Multidisciplinary Centre for Integrative Biology (MyCIB), School of Biosciences, University of Nottingham, Nottingham, UK.
Nucleic Acids Res. 2012 Jul;40(12):5227-39. doi: 10.1093/nar/gks205. Epub 2012 Mar 9.
Determining transcriptional regulator activities is a major focus of systems biology, providing key insight into regulatory mechanisms and co-regulators. For organisms such as Escherichia coli, transcriptional regulator binding site data can be integrated with expression data to infer transcriptional regulator activities. However, for most organisms there is only sparse data on their transcriptional regulators, while their associated binding motifs are largely unknown. Here, we address the challenge of inferring activities of unknown regulators by generating de novo (binding) motifs and integrating with expression data. We identify a number of key regulators active in the metabolic switch, including PhoP with its associated directed repeat PHO box, candidate motifs for two SARPs, a CRP family regulator, an iron response regulator and that for LexA. Experimental validation for some of our predictions was obtained using gel-shift assays. Our analysis is applicable to any organism for which there is a reasonable amount of complementary expression data and for which motifs (either over represented or evolutionary conserved) can be identified in the genome.

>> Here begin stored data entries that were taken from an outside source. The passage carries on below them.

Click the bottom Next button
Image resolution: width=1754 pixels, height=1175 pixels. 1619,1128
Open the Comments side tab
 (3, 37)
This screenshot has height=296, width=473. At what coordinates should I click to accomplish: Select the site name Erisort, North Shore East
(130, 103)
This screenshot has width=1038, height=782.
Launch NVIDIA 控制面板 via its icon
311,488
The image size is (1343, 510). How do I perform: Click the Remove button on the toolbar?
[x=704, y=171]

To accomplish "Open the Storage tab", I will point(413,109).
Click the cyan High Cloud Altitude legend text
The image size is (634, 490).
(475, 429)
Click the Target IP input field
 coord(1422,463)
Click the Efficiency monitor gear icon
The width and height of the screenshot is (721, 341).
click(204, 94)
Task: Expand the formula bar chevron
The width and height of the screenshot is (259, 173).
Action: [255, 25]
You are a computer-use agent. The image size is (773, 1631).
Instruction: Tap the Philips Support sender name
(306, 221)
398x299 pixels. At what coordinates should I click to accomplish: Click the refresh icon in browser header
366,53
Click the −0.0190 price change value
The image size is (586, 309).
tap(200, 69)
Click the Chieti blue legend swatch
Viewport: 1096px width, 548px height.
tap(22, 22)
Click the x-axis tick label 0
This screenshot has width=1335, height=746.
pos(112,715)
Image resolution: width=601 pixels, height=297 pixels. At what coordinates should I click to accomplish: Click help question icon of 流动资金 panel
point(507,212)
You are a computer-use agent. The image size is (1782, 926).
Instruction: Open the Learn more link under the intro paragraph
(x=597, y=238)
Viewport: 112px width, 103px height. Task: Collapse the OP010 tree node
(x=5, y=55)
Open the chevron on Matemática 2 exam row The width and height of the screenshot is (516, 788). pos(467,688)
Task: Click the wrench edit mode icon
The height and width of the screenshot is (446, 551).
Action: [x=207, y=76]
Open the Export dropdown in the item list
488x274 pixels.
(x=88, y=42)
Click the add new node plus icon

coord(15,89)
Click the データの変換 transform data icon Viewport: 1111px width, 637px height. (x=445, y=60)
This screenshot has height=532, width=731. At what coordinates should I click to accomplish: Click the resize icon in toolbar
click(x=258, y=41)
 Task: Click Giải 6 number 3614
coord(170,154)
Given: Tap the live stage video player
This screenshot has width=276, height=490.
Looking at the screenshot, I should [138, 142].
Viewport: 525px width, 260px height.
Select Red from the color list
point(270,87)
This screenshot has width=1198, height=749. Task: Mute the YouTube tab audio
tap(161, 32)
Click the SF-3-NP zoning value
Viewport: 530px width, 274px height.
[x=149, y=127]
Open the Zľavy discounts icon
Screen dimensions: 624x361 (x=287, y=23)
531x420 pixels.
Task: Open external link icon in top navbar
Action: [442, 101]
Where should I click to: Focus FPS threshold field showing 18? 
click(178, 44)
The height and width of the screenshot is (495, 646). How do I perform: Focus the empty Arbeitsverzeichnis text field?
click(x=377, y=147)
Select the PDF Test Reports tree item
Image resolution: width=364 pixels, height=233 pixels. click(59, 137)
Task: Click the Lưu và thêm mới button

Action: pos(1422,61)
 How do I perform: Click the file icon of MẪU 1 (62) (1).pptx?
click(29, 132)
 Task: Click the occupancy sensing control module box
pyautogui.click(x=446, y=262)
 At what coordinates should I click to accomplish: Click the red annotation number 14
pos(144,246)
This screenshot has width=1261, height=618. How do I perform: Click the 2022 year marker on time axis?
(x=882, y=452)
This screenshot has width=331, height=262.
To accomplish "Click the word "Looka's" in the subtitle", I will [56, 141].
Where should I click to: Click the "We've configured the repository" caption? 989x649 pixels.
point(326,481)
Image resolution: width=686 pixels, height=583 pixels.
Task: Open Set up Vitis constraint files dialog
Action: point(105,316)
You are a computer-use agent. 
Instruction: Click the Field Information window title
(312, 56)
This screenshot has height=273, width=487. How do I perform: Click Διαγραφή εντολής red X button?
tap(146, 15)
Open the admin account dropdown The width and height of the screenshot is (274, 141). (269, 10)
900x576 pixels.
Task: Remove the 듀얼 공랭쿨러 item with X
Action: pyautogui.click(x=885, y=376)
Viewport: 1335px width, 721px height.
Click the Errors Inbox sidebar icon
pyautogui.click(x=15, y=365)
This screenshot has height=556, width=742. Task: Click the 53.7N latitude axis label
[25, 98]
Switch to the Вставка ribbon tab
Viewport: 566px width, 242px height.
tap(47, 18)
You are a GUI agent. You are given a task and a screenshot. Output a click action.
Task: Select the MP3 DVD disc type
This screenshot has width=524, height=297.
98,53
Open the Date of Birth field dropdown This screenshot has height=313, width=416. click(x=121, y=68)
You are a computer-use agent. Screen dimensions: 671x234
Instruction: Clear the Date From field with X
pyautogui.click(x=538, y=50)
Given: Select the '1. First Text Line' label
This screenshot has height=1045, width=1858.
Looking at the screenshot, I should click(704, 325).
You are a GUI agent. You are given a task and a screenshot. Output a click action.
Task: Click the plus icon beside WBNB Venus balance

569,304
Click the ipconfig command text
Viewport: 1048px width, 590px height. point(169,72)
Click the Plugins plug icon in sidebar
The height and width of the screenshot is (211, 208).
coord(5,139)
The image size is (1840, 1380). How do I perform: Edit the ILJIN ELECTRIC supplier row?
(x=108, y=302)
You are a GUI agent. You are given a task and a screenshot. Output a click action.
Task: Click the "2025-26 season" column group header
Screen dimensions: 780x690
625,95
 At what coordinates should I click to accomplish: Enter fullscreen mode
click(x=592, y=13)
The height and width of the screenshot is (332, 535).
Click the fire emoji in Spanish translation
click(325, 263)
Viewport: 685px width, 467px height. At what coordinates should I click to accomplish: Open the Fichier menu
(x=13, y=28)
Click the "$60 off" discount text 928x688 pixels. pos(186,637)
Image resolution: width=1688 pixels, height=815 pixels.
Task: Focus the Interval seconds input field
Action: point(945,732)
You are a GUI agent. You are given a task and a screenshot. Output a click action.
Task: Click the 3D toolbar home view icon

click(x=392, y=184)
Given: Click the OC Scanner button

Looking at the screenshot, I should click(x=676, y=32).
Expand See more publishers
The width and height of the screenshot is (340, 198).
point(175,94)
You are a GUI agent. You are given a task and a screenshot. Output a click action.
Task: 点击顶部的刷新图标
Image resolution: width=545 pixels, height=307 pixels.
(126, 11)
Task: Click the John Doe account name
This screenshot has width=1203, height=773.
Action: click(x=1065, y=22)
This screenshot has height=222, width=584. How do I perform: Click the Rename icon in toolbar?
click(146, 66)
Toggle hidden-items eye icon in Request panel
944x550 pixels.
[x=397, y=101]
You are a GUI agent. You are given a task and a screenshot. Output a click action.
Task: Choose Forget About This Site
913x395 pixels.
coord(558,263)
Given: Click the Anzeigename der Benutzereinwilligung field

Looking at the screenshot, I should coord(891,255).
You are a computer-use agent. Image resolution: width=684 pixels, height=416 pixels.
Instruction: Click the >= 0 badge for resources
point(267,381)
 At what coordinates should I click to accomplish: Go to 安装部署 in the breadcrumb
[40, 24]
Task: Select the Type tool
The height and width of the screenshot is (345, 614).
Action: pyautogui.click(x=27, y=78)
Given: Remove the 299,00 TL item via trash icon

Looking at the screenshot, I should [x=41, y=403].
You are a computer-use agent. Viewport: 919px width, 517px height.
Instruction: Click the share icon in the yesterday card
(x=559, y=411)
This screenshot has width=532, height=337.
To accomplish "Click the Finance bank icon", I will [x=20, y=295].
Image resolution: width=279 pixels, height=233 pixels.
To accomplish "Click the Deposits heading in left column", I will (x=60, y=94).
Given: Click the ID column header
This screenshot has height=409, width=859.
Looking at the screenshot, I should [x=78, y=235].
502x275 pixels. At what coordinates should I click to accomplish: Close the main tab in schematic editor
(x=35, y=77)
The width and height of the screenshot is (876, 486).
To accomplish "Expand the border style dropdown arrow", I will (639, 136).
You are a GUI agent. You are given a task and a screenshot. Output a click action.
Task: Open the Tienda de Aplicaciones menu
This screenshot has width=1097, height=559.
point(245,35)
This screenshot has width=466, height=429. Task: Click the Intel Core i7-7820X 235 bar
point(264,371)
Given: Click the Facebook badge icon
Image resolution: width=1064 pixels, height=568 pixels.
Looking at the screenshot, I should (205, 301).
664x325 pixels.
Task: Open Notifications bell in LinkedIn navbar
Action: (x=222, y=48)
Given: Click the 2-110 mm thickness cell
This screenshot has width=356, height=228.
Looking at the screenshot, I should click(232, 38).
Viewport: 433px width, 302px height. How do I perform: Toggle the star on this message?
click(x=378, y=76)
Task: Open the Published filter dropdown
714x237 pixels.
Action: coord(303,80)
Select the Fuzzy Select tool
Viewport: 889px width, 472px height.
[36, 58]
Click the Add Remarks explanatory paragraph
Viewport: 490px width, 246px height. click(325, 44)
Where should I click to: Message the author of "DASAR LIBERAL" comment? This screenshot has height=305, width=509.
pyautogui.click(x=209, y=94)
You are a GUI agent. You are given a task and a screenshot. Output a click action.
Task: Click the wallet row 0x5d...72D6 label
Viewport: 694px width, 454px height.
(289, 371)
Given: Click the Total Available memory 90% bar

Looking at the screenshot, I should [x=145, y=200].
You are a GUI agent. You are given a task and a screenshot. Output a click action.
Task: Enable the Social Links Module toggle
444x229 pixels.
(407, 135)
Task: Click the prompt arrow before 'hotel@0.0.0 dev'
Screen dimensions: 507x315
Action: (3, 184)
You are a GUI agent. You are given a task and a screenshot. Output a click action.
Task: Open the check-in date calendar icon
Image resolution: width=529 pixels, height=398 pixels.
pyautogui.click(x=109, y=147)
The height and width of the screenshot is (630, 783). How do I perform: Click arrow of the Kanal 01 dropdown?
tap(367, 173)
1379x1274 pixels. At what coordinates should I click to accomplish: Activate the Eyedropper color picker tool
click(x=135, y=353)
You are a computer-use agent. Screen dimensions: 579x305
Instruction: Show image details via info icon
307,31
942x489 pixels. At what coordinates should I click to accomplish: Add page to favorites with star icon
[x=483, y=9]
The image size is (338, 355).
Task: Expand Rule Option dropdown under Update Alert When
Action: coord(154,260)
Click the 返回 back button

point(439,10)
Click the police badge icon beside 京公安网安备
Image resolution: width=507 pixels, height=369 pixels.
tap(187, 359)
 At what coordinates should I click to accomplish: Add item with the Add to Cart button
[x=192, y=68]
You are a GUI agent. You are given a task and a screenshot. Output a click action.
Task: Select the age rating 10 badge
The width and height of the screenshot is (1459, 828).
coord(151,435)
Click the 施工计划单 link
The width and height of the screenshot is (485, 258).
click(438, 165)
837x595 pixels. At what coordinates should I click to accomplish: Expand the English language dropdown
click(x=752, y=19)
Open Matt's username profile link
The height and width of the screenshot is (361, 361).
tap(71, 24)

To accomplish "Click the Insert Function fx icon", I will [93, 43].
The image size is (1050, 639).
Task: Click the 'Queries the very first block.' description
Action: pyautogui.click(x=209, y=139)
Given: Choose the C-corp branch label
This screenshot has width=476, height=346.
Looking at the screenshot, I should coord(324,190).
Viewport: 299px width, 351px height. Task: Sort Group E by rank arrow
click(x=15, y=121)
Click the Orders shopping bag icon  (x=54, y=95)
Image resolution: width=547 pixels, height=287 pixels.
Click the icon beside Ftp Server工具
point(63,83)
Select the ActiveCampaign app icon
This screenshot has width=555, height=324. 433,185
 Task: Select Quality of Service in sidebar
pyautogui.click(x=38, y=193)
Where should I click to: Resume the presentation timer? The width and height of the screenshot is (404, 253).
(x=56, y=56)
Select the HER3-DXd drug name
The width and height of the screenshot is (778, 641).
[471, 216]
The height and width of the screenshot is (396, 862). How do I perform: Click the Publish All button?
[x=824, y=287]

确定转录调控因子的活性是系统生物学的主要关注点,为研究调控机制和共调控因子提供了关键的见解。对于像大肠杆菌这样的生物体,可以将转录调控因子结合位点的数据与表达数据进行整合,以推断转录调控因子的活性。然而,对于大多数生物体来说,关于它们的转录调控因子的数据很少,而它们相关的结合基序在很大程度上是未知的。在这里,我们通过生成新的(结合)基序并与表达数据进行整合来解决推断未知调控因子活性的挑战。我们确定了一些在代谢开关中起关键作用的调控因子,包括 PhoP 及其相关的定向重复 PHO 盒、两个 SARPs 的候选基序、CRP 家族调控因子、一个铁反应调控因子和 LexA 的基序。我们的一些预测的实验验证是通过凝胶迁移分析获得的。我们的分析适用于任何具有相当数量的互补表达数据的生物体,并且可以在基因组中识别出(过度表达或进化保守的)基序。